Oppositional defiant disorder (ODD) is defined by the DSM-5 as a pattern of angry/irritable mood, argumentative/defiant behavior, or vindictiveness lasting at least 6 months, and exhibited during interaction with at least one individual whom is not a sibling. Individuals must display at least four symptoms defined under any of the three categories outlined as angry/irritable mood, argumentative/defiant behavior, or vindictiveness. Unlike children with conduct disorder (CD), children with oppositional defiant disorder are not aggressive towards people or animals, do not destroy property, and do not show a pattern of theft or deceit.[1] A diagnosis of ODD cannot be given if the child presents with conduct disorder.[2] ODD is not restricted to childhood and may extend into adulthood as evidenced by behaviors such as unpopular dissent, non-aggressive resistance, deliberate disobedience to authority, abstaining from widely accepted norms, or refusal to comply with any request in a particular setting.

Signs and symptoms[edit]

Previously, DSM-IV-TR (that is now replaced by DSM-5) stated that the child must exhibit four out of the eight signs and symptoms listed below in order to meet the diagnostic threshold for oppositional defiant disorder.[3] Furthermore, they must be perpetuated for longer than six months and must be considered beyond normal child behavior to fit the diagnosis.[4][5]
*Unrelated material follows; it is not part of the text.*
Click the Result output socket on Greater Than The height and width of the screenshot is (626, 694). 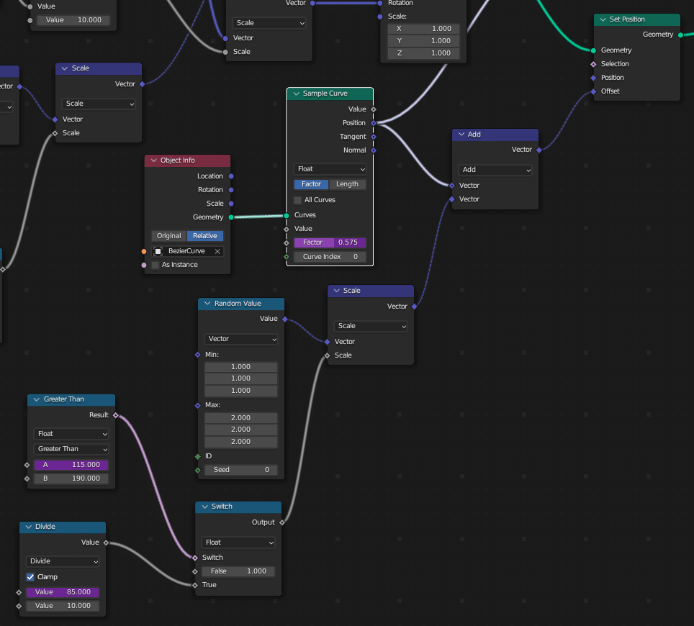tap(116, 415)
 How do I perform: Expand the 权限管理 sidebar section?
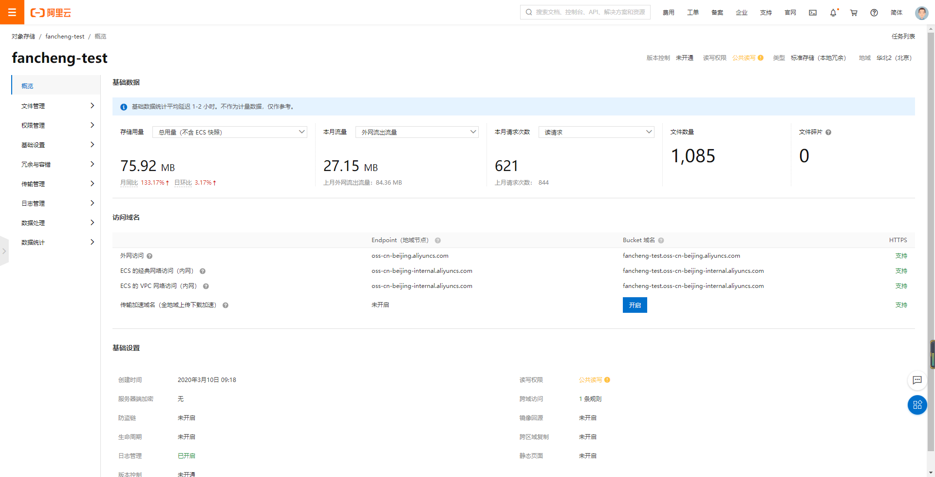click(56, 125)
  • Actively refuses to comply with majority's requests or consensus-supported rules.[6]
  • Performs actions deliberately to annoy others.[6]
  • Angry and resentful of others.[5]
  • Argues often.[5]
  • Blames others for their own mistakes.[7]
  • Frequently loses temper.[7]
  • Spiteful or seeks revenge.[7]
  • Touchy or easily annoyed.[7]

These patterns of behavior result in impairment at school and/or other social venues.[5]

Common features of oppositional defiant disorder (ODD) include excessive, often persistent anger, frequent temper tantrums or angry outbursts, as well as disrespect of authority. Children and adolescents with ODD often purposely annoy others, blame others for their own mistakes, and are easily disrupted. Parents often observe more rigid and irritable behaviors than in siblings.[8] In addition, these young people may appear resentful of others, and when someone does something they don't like they prefer revenge over more sensitive solutions.[9]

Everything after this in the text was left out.